A Humanitas, Ng promuove questa mentalità collaborativa organizzando seminari interni mensili per i bioinformatici. “La maggior parte di loro lavora in laboratori di biologia e a volte i loro PI sono clinici o biologi. Cerco di contribuire, fornendo una prospettiva diversa sugli aspetti più tecnici dei loro progetti. Ogni mese abbiamo una persona interna che presenta al resto del gruppo, così abbiamo l’opportunità di sentire cosa fanno gli altri”, spiega Charlotte Ng.

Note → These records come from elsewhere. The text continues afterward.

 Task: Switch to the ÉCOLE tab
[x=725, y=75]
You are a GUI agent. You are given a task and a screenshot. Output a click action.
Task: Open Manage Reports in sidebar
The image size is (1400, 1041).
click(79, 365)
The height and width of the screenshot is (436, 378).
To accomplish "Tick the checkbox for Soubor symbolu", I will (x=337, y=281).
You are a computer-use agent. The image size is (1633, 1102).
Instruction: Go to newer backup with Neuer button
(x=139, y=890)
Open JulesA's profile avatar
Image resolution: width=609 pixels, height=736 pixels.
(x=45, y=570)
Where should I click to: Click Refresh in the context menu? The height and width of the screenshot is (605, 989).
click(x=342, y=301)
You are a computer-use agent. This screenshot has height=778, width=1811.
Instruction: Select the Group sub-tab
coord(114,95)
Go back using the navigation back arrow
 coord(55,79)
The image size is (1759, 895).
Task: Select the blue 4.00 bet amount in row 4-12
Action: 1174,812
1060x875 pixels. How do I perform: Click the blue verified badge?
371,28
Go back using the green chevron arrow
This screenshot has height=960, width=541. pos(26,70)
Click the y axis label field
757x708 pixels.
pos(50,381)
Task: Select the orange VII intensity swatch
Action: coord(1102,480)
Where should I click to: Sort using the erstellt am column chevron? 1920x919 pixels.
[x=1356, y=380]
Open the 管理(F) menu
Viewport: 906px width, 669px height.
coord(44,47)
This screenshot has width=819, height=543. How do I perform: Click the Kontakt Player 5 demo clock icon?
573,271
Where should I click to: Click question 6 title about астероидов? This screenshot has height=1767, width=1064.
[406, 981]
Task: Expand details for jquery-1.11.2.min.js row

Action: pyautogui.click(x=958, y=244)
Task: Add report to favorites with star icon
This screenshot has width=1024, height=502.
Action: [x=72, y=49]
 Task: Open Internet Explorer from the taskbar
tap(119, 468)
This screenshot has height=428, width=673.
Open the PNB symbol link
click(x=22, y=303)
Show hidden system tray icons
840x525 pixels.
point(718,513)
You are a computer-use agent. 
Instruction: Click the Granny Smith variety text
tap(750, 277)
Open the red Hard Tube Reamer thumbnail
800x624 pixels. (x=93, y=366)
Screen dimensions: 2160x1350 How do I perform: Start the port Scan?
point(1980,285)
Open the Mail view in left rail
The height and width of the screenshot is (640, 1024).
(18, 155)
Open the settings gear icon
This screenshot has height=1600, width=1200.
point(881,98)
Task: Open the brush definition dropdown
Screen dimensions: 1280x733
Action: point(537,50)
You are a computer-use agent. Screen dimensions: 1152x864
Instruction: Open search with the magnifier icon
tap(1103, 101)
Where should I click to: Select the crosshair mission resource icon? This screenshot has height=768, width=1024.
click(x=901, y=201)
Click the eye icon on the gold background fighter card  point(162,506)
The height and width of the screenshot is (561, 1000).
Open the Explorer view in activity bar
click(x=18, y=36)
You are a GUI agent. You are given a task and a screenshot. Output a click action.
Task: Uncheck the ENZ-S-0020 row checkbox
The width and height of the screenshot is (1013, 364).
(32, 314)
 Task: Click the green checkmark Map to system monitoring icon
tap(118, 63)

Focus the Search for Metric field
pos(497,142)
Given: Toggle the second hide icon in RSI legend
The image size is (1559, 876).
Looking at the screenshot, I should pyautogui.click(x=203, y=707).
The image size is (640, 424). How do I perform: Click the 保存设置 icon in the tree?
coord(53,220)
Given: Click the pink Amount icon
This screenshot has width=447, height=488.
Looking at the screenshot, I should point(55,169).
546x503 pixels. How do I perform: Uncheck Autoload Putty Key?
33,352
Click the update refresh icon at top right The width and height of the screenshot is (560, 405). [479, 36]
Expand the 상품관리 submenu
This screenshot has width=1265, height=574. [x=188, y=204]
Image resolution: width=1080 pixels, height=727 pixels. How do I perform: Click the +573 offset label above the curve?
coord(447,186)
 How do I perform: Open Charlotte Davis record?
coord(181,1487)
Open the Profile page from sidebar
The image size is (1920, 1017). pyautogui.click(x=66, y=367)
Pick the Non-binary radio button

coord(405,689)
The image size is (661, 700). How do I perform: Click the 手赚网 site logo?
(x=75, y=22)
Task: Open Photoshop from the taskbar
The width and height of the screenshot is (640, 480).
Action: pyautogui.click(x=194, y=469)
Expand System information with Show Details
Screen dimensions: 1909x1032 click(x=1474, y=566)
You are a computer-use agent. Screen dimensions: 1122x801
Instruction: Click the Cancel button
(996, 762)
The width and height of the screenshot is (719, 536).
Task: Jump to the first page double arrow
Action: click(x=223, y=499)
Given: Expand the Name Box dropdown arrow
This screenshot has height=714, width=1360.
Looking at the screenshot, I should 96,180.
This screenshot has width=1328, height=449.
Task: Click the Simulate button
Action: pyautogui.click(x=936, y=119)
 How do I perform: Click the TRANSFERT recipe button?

Ng insegna anche bioinformatica a vari livelli, dagli studenti di medicina ai dottorandi. In questo contesto, la partnership con l’Università Bocconi ha dato vita al Corso di Laurea Magistrale in Data Analytics and Artificial Intelligence in Health Sciences (DAIHS). Si tratta di un programma biennale che mira a formare specialisti in grado di implementare metodi di IA e Machine Learning nel settore sanitario.
Sviluppare nuovi approcci per i modelli AI significa rendere questi sistemi più utili per i medici e i pazienti, a partire dall’usare meglio il tesoro di dati clinici generati dagli ospedali di ricerca, commenta Ng. “Vorrei che gli approcci di AI e la scienza dei dati diventassero parte della gestione clinica, in modo da aiutare i medici a prendere decisioni cliniche, a identificare nuovi farmaci o a trovare le migliori opzioni di trattamento per i singoli pazienti”.